**Task requirements**
In the data that follows, count every line holding the string "computer" and give the count alone.

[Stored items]
--------------------------------
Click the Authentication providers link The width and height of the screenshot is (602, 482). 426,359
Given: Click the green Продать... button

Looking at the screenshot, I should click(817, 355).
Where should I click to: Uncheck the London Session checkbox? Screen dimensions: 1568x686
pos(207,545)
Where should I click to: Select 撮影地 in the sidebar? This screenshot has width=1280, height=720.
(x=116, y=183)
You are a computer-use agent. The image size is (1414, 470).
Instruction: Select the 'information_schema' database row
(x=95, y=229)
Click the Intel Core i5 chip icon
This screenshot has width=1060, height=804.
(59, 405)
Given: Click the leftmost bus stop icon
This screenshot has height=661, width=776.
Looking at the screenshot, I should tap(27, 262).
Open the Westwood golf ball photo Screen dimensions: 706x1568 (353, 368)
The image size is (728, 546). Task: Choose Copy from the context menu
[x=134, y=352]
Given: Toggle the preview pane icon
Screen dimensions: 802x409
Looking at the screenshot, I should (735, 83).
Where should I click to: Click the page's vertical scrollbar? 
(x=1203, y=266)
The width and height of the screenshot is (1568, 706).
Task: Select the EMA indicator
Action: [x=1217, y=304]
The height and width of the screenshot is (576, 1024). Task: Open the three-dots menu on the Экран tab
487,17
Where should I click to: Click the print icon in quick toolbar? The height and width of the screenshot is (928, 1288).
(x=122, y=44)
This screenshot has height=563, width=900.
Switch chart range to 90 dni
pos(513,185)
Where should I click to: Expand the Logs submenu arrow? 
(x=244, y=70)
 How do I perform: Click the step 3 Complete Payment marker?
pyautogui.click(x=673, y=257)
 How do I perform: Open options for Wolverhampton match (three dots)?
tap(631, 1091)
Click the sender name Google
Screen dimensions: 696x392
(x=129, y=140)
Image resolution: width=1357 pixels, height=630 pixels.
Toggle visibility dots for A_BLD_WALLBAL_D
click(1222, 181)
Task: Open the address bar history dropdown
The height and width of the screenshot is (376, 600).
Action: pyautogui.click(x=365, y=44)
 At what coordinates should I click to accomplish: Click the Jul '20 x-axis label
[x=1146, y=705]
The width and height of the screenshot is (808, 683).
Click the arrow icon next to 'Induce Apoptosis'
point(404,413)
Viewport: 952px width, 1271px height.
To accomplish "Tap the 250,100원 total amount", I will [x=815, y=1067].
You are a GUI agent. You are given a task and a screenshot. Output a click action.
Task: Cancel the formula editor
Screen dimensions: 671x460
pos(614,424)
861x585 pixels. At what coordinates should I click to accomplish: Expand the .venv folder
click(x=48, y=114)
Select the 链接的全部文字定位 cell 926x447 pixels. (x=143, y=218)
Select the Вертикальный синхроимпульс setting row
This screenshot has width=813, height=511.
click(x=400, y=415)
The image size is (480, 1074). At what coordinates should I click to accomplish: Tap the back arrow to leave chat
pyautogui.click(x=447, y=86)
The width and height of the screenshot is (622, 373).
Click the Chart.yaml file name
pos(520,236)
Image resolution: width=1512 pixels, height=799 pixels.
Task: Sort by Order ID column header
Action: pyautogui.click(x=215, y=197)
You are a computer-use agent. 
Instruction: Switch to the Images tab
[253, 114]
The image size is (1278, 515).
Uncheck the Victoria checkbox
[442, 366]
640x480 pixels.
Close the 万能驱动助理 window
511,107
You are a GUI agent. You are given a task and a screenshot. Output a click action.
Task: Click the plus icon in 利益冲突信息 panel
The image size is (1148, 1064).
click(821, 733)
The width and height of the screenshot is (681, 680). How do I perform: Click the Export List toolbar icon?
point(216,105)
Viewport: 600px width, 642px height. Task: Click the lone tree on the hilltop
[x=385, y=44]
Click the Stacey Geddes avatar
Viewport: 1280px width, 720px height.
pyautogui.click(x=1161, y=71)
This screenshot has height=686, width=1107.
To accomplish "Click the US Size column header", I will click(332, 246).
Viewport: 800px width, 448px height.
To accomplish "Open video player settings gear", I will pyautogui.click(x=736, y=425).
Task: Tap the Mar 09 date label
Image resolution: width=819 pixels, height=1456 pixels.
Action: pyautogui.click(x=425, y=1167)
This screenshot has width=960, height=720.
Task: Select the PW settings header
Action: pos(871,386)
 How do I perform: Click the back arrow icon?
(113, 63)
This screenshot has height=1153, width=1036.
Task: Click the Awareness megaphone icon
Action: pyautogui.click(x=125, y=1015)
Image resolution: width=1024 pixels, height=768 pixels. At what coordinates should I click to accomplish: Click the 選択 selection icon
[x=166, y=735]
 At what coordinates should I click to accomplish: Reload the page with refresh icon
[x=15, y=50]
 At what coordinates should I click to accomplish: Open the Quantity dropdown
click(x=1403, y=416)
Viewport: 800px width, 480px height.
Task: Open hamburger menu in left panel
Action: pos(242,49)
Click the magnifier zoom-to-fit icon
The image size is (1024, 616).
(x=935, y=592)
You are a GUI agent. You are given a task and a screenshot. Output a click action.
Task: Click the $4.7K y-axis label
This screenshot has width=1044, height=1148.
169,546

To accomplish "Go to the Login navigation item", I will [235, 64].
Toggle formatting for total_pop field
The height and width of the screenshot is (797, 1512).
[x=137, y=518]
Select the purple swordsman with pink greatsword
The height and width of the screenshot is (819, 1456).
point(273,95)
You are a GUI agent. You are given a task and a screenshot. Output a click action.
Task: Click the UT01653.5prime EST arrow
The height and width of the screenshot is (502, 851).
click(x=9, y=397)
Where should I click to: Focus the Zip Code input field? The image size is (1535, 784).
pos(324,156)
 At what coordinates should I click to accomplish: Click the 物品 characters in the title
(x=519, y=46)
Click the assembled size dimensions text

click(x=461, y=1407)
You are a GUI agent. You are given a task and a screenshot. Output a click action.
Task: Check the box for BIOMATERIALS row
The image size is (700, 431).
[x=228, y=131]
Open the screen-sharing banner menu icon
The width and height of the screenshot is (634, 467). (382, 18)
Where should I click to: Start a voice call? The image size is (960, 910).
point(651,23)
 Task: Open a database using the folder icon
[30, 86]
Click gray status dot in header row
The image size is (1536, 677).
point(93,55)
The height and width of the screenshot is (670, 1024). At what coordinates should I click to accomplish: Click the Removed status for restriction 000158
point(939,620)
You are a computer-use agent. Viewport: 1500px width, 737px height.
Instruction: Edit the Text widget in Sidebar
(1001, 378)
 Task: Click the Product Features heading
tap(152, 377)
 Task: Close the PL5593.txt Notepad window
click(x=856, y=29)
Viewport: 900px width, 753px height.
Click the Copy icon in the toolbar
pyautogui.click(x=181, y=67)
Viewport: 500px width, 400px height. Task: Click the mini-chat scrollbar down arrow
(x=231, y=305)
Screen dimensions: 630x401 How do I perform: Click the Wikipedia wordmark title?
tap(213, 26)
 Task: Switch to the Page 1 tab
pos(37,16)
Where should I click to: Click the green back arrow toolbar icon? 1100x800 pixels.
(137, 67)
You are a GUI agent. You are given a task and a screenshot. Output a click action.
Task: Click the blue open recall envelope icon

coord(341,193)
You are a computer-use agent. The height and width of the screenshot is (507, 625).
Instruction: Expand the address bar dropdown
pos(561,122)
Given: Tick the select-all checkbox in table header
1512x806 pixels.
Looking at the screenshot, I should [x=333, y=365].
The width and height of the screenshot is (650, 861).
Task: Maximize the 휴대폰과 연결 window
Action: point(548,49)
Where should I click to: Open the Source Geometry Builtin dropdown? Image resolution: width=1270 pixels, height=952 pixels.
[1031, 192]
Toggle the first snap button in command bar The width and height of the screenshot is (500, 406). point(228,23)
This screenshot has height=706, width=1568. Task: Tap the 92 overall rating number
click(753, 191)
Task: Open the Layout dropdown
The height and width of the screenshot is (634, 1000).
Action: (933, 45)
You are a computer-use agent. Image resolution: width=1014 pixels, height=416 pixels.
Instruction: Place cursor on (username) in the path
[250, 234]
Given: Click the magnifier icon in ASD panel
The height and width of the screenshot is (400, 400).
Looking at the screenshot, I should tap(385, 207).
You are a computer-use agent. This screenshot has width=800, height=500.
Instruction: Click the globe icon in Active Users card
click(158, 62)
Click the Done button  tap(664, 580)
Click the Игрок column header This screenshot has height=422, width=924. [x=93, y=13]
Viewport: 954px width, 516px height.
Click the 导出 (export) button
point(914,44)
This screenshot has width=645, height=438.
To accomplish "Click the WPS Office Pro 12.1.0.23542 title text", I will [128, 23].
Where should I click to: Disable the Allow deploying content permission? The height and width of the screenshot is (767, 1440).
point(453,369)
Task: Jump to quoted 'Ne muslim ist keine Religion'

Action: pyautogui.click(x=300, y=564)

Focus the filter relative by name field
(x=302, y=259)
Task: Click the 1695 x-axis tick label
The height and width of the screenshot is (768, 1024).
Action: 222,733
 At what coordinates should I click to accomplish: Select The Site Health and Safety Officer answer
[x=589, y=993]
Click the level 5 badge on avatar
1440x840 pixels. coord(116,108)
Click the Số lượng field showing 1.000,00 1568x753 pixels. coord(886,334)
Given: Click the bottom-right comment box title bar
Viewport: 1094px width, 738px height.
--------------------------------
**Finished task**
6